## Job
Reproduce each of the following items word for word, from first to last.

## Data to process
---+---

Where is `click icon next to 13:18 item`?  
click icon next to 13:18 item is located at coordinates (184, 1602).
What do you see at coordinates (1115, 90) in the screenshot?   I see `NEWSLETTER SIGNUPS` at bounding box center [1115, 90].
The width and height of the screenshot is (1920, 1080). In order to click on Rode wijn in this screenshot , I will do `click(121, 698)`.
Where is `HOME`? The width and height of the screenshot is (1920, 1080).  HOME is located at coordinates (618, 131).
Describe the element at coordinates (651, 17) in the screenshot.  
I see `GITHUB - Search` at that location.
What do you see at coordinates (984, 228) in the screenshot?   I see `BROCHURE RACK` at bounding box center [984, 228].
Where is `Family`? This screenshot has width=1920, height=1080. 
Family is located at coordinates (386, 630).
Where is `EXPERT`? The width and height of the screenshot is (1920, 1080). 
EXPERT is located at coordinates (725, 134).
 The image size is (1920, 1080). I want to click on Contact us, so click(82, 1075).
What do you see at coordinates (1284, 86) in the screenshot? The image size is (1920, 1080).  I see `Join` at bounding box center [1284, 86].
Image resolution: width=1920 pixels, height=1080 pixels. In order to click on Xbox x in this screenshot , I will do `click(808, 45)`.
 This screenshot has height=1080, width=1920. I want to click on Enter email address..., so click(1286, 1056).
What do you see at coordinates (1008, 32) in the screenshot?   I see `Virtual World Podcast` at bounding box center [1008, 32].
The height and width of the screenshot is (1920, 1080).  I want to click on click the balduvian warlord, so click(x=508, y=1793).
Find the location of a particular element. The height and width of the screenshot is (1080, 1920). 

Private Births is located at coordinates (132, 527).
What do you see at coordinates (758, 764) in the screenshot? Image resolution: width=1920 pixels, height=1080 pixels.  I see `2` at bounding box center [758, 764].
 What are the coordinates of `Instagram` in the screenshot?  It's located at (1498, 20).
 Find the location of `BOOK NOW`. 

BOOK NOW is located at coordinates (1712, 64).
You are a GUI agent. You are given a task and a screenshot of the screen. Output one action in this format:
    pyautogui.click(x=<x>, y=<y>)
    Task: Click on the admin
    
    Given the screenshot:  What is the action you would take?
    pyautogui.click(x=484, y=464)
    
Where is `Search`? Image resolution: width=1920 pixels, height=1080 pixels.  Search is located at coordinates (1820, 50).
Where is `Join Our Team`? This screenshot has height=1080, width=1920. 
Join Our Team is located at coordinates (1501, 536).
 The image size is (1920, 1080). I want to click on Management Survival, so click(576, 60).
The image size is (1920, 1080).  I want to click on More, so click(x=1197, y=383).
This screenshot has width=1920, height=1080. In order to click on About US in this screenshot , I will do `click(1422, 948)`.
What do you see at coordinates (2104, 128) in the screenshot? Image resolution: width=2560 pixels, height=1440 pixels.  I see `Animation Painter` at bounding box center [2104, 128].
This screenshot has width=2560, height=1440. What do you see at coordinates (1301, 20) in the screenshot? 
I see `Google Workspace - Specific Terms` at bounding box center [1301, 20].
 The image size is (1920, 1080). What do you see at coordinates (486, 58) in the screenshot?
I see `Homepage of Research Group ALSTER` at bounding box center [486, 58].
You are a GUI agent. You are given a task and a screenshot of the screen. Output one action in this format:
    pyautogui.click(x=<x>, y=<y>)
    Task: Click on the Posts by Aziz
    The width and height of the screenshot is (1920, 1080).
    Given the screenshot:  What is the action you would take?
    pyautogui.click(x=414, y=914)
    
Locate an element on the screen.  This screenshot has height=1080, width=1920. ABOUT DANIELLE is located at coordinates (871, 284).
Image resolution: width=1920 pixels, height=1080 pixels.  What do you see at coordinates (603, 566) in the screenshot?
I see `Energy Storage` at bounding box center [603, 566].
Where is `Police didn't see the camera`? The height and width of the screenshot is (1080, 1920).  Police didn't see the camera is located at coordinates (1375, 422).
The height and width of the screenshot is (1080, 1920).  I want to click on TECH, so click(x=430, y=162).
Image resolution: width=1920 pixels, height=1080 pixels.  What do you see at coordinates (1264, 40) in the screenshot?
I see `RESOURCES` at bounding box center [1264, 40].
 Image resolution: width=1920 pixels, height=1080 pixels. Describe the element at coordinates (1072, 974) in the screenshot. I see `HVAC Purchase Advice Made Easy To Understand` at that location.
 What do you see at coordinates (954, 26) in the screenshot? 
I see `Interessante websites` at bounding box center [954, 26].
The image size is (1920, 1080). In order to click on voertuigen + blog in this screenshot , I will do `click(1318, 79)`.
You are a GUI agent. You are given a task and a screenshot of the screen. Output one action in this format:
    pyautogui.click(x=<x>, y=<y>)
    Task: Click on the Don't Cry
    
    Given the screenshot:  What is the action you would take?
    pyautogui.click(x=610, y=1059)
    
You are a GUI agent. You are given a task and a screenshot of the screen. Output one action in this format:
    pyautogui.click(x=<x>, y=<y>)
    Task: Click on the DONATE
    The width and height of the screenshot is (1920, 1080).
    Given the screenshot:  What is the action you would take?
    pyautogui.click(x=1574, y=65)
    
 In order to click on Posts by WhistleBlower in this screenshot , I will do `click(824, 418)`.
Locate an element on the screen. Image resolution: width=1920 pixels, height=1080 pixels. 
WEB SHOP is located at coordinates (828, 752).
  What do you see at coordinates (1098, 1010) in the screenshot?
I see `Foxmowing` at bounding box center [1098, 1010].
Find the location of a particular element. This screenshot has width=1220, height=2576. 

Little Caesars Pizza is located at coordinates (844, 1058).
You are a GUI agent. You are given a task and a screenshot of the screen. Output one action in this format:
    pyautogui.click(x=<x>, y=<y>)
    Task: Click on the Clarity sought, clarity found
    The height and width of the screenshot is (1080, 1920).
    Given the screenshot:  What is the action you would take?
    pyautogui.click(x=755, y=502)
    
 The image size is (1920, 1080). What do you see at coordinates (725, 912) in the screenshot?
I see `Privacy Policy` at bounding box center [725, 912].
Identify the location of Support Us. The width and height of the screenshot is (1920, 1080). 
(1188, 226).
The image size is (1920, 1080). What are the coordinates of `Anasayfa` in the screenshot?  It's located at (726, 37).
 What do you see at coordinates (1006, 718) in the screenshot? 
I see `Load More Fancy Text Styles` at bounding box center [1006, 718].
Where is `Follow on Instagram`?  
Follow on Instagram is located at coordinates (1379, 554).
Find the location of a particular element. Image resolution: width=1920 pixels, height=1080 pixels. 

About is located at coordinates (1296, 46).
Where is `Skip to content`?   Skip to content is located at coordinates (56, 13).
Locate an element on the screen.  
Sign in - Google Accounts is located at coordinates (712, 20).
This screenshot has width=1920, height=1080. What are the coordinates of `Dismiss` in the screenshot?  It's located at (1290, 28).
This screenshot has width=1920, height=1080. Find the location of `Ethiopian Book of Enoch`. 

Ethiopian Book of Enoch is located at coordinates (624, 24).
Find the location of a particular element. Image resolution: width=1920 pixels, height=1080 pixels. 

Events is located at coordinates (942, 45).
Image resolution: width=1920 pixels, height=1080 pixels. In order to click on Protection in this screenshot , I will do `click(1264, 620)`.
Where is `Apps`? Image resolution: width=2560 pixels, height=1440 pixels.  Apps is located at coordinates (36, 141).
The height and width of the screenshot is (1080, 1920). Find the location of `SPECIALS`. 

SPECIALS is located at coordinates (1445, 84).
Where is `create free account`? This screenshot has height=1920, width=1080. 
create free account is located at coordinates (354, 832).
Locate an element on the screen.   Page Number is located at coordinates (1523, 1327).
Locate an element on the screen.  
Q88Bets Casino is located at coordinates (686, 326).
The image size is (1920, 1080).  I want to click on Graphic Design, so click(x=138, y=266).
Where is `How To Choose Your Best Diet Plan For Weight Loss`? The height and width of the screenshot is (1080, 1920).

---+---

## Reply to the task
Where is `click icon next to 13:18 item`?  
click icon next to 13:18 item is located at coordinates (184, 1602).
What do you see at coordinates (1115, 90) in the screenshot?   I see `NEWSLETTER SIGNUPS` at bounding box center [1115, 90].
The width and height of the screenshot is (1920, 1080). In order to click on Rode wijn in this screenshot , I will do `click(121, 698)`.
Where is `HOME`? The width and height of the screenshot is (1920, 1080).  HOME is located at coordinates (618, 131).
Describe the element at coordinates (651, 17) in the screenshot.  
I see `GITHUB - Search` at that location.
What do you see at coordinates (984, 228) in the screenshot?   I see `BROCHURE RACK` at bounding box center [984, 228].
Where is `Family`? This screenshot has width=1920, height=1080. 
Family is located at coordinates (386, 630).
Where is `EXPERT`? The width and height of the screenshot is (1920, 1080). 
EXPERT is located at coordinates (725, 134).
 The image size is (1920, 1080). I want to click on Contact us, so click(82, 1075).
What do you see at coordinates (1284, 86) in the screenshot? The image size is (1920, 1080).  I see `Join` at bounding box center [1284, 86].
Image resolution: width=1920 pixels, height=1080 pixels. In order to click on Xbox x in this screenshot , I will do `click(808, 45)`.
 This screenshot has height=1080, width=1920. I want to click on Enter email address..., so click(1286, 1056).
What do you see at coordinates (1008, 32) in the screenshot?   I see `Virtual World Podcast` at bounding box center [1008, 32].
The height and width of the screenshot is (1920, 1080).  I want to click on click the balduvian warlord, so click(x=508, y=1793).
Find the location of a particular element. The height and width of the screenshot is (1080, 1920). 

Private Births is located at coordinates (132, 527).
What do you see at coordinates (758, 764) in the screenshot? Image resolution: width=1920 pixels, height=1080 pixels.  I see `2` at bounding box center [758, 764].
 What are the coordinates of `Instagram` in the screenshot?  It's located at (1498, 20).
 Find the location of `BOOK NOW`. 

BOOK NOW is located at coordinates (1712, 64).
You are a GUI agent. You are given a task and a screenshot of the screen. Output one action in this format:
    pyautogui.click(x=<x>, y=<y>)
    Task: Click on the admin
    
    Given the screenshot:  What is the action you would take?
    pyautogui.click(x=484, y=464)
    
Where is `Search`? Image resolution: width=1920 pixels, height=1080 pixels.  Search is located at coordinates (1820, 50).
Where is `Join Our Team`? This screenshot has height=1080, width=1920. 
Join Our Team is located at coordinates (1501, 536).
 The image size is (1920, 1080). I want to click on Management Survival, so click(576, 60).
The image size is (1920, 1080).  I want to click on More, so click(x=1197, y=383).
This screenshot has width=1920, height=1080. In order to click on About US in this screenshot , I will do `click(1422, 948)`.
What do you see at coordinates (2104, 128) in the screenshot? Image resolution: width=2560 pixels, height=1440 pixels.  I see `Animation Painter` at bounding box center [2104, 128].
This screenshot has width=2560, height=1440. What do you see at coordinates (1301, 20) in the screenshot? 
I see `Google Workspace - Specific Terms` at bounding box center [1301, 20].
 The image size is (1920, 1080). What do you see at coordinates (486, 58) in the screenshot?
I see `Homepage of Research Group ALSTER` at bounding box center [486, 58].
You are a GUI agent. You are given a task and a screenshot of the screen. Output one action in this format:
    pyautogui.click(x=<x>, y=<y>)
    Task: Click on the Posts by Aziz
    The width and height of the screenshot is (1920, 1080).
    Given the screenshot:  What is the action you would take?
    pyautogui.click(x=414, y=914)
    
Locate an element on the screen.  This screenshot has height=1080, width=1920. ABOUT DANIELLE is located at coordinates (871, 284).
Image resolution: width=1920 pixels, height=1080 pixels.  What do you see at coordinates (603, 566) in the screenshot?
I see `Energy Storage` at bounding box center [603, 566].
Where is `Police didn't see the camera`? The height and width of the screenshot is (1080, 1920).  Police didn't see the camera is located at coordinates (1375, 422).
The height and width of the screenshot is (1080, 1920).  I want to click on TECH, so click(x=430, y=162).
Image resolution: width=1920 pixels, height=1080 pixels.  What do you see at coordinates (1264, 40) in the screenshot?
I see `RESOURCES` at bounding box center [1264, 40].
 Image resolution: width=1920 pixels, height=1080 pixels. Describe the element at coordinates (1072, 974) in the screenshot. I see `HVAC Purchase Advice Made Easy To Understand` at that location.
 What do you see at coordinates (954, 26) in the screenshot? 
I see `Interessante websites` at bounding box center [954, 26].
The image size is (1920, 1080). In order to click on voertuigen + blog in this screenshot , I will do `click(1318, 79)`.
You are a GUI agent. You are given a task and a screenshot of the screen. Output one action in this format:
    pyautogui.click(x=<x>, y=<y>)
    Task: Click on the Don't Cry
    
    Given the screenshot:  What is the action you would take?
    pyautogui.click(x=610, y=1059)
    
You are a GUI agent. You are given a task and a screenshot of the screen. Output one action in this format:
    pyautogui.click(x=<x>, y=<y>)
    Task: Click on the DONATE
    The width and height of the screenshot is (1920, 1080).
    Given the screenshot:  What is the action you would take?
    pyautogui.click(x=1574, y=65)
    
 In order to click on Posts by WhistleBlower in this screenshot , I will do `click(824, 418)`.
Locate an element on the screen. Image resolution: width=1920 pixels, height=1080 pixels. 
WEB SHOP is located at coordinates (828, 752).
  What do you see at coordinates (1098, 1010) in the screenshot?
I see `Foxmowing` at bounding box center [1098, 1010].
Find the location of a particular element. This screenshot has width=1220, height=2576. 

Little Caesars Pizza is located at coordinates (844, 1058).
You are a GUI agent. You are given a task and a screenshot of the screen. Output one action in this format:
    pyautogui.click(x=<x>, y=<y>)
    Task: Click on the Clarity sought, clarity found
    The height and width of the screenshot is (1080, 1920).
    Given the screenshot:  What is the action you would take?
    pyautogui.click(x=755, y=502)
    
 The image size is (1920, 1080). What do you see at coordinates (725, 912) in the screenshot?
I see `Privacy Policy` at bounding box center [725, 912].
Identify the location of Support Us. The width and height of the screenshot is (1920, 1080). 
(1188, 226).
The image size is (1920, 1080). What are the coordinates of `Anasayfa` in the screenshot?  It's located at (726, 37).
 What do you see at coordinates (1006, 718) in the screenshot? 
I see `Load More Fancy Text Styles` at bounding box center [1006, 718].
Where is `Follow on Instagram`?  
Follow on Instagram is located at coordinates (1379, 554).
Find the location of a particular element. Image resolution: width=1920 pixels, height=1080 pixels. 

About is located at coordinates (1296, 46).
Where is `Skip to content`?   Skip to content is located at coordinates (56, 13).
Locate an element on the screen.  
Sign in - Google Accounts is located at coordinates (712, 20).
This screenshot has width=1920, height=1080. What are the coordinates of `Dismiss` in the screenshot?  It's located at (1290, 28).
This screenshot has width=1920, height=1080. Find the location of `Ethiopian Book of Enoch`. 

Ethiopian Book of Enoch is located at coordinates (624, 24).
Find the location of a particular element. Image resolution: width=1920 pixels, height=1080 pixels. 

Events is located at coordinates (942, 45).
Image resolution: width=1920 pixels, height=1080 pixels. In order to click on Protection in this screenshot , I will do `click(1264, 620)`.
Where is `Apps`? Image resolution: width=2560 pixels, height=1440 pixels.  Apps is located at coordinates (36, 141).
The height and width of the screenshot is (1080, 1920). Find the location of `SPECIALS`. 

SPECIALS is located at coordinates (1445, 84).
Where is `create free account`? This screenshot has height=1920, width=1080. 
create free account is located at coordinates (354, 832).
Locate an element on the screen.   Page Number is located at coordinates (1523, 1327).
Locate an element on the screen.  
Q88Bets Casino is located at coordinates (686, 326).
The image size is (1920, 1080).  I want to click on Graphic Design, so click(x=138, y=266).
Where is `How To Choose Your Best Diet Plan For Weight Loss`? The height and width of the screenshot is (1080, 1920).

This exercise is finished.